Using the data below, work out how many lines contain the word "Reporter", then state that number without comment.

Source records
"""
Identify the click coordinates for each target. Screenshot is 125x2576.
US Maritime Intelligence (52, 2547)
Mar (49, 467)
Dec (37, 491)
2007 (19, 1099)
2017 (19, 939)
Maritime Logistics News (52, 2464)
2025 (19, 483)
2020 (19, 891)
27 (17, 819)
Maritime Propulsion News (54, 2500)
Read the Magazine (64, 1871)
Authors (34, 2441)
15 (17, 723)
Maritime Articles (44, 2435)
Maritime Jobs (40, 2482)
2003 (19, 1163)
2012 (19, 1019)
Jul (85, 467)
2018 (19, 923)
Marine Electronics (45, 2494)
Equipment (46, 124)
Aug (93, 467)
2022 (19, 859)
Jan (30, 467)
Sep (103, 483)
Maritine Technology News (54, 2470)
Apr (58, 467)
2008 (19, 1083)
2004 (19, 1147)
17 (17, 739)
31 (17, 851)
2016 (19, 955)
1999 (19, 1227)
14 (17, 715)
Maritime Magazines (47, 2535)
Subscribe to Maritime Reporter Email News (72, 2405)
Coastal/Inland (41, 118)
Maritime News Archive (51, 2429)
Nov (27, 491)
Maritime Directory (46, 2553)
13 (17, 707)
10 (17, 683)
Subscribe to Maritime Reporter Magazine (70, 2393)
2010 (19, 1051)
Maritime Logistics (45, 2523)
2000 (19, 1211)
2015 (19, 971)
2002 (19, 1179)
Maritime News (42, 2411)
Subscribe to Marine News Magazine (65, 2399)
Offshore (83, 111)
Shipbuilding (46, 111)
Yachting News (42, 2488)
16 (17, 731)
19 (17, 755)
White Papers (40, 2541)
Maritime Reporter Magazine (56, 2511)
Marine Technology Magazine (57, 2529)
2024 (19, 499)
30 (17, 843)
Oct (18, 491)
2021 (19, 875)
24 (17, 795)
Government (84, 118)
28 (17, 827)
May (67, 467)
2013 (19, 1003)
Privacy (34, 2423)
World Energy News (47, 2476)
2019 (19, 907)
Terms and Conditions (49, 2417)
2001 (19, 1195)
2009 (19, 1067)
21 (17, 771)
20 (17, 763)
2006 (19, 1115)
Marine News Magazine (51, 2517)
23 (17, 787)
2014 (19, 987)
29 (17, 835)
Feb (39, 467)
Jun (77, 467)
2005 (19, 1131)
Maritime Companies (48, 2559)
"""
* **Exercise result**: 3